Note that I'm calling for an alarm — not action. I lack the background to know what is and isn't legitimate practice in the contract bidding process, and I lack the time to research the relevant law. One way or another, something just is not right in this sequence of events.

I trust the governor when he says that, even "if the allegations contained in the judge's decision were true, United HealthCare's bid would still be superior to the bid submitted by Blue Cross." Furthermore, I'm not impressed with Vogel's decision (PDF). Somewhere between the phrases "the lame excuse" on page four and "a feeble effort" on page ten, I began to wonder what legal purpose the adjectives were meant to serve. Nonetheless, my personal impressions are not the main reason for concern.
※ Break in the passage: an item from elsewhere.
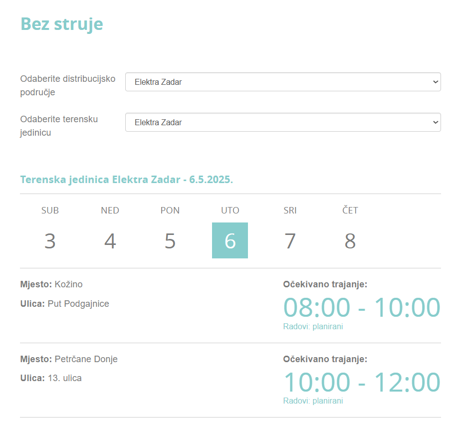
Task: Click the 'Odaberite terensku jedinicu' label
Action: click(x=59, y=126)
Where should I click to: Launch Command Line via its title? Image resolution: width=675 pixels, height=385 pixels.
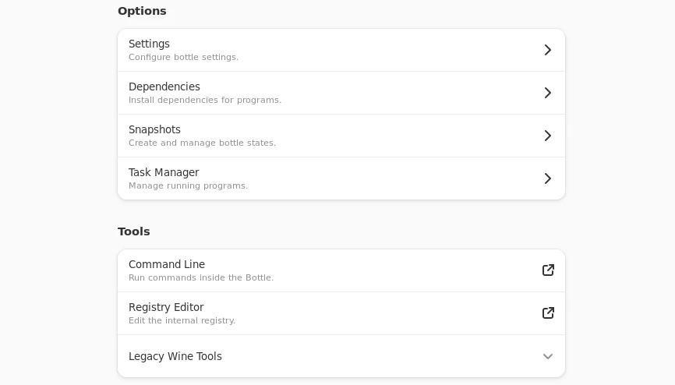click(167, 264)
The problem is that we live in a state in which the legislature consents to tacking a provision on to the state budget that removes the executive branch from the handling of budget requests from the judiciary... and then overrides the governor's veto. Where the guy running Blue Cross & Blue Shield of Rhode Island was, until the last election, the father of a state representative.
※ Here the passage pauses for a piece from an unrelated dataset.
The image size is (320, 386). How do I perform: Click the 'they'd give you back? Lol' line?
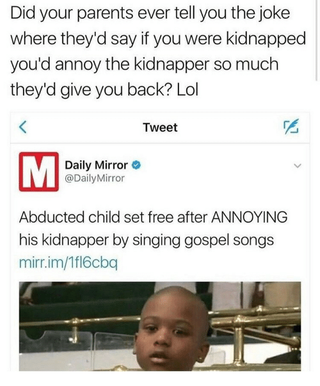(104, 89)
Vogel leverages the State Purchases Act, which became law in 1989, a period during which the state senate was under the "effective control" of John Bevilacqua. John is the son of Joseph Bevilacqua, who had (at that time) recently resigned his position as Supreme Court Chief Justice "amidst revelations about links to organized crime figures," and brother of Joseph Jr., also a man with interesting connections as well as the apparent source of the videotape whom the ailing Jim Taricani has (according to Taricani) risked prison to protect.

According to the language of the law, it "shall be liberally construed and applied to promote its underlying purposes and policies." At first, I wondered whether "liberally construed and applied" might be meant to give the executive branch room in which to conduct smart business maneuvers. Then I read Governor Carcieri's press release stating that even "Blue Cross admitted that United HealthCare's bid was more favorable to the taxpayers," and it occurred to me that Vogel's rhetoric is mainly concerned, not with the taxpayers, but with "fairness" to Blue Cross & Blue Shield:

Whether due to ignorance of the law, their own flawed sense of fairness, or some other less innocent motive, [the executive] skewed the process in favor of United and denied BCBSRI fair and equitable treatment mandated by law.
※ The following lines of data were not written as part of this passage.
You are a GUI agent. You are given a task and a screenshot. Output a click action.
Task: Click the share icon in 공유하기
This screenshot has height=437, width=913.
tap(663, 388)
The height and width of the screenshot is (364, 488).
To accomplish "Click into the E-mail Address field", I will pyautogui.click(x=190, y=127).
Now, I'm not asserting any form of wrongdoing on either side. I'm merely suggesting that we ought to keep a very close eye on the judicial overruling of executive processes on the basis of ensuring fair treatment for a healthcare monopolist with questionable connections throughout the state and its government.

ADDENDUM:
Let me tack on, here, a tangential curiosity that I stumbled upon while skimming this ruling. Vogel writes that "the Court does not require a 'smoking gun' to draw a reasonable inference that favoritism was present and that Defendant acted so unreasonably, arbitrarily and capriciously as to be guilty of a palpable abuse of discretion." The phrase "smoking gun" is footnoted as follows:

On August 5, 1973, President Nixon released transcripts of taped conversations he had had six days after the Watergate break-in. Those transcripts became known as "The Smoking Gun" because they disclosed how early Nixon learned that his staff and re-election campaign had been involved in the break-in and also revealed his own participation in the cover-up. Following release of those tapes, it became clear that Nixon would be impeached and convicted in the Senate.

Is it common for judges to indulge in political history (involving Republican scandals) in order to explain extremely common phrases?

Comments

And one more degree of separation...Isn't Judge Clifton on the Board of Blue Cross? What does this relationship bring to bear on this discussion?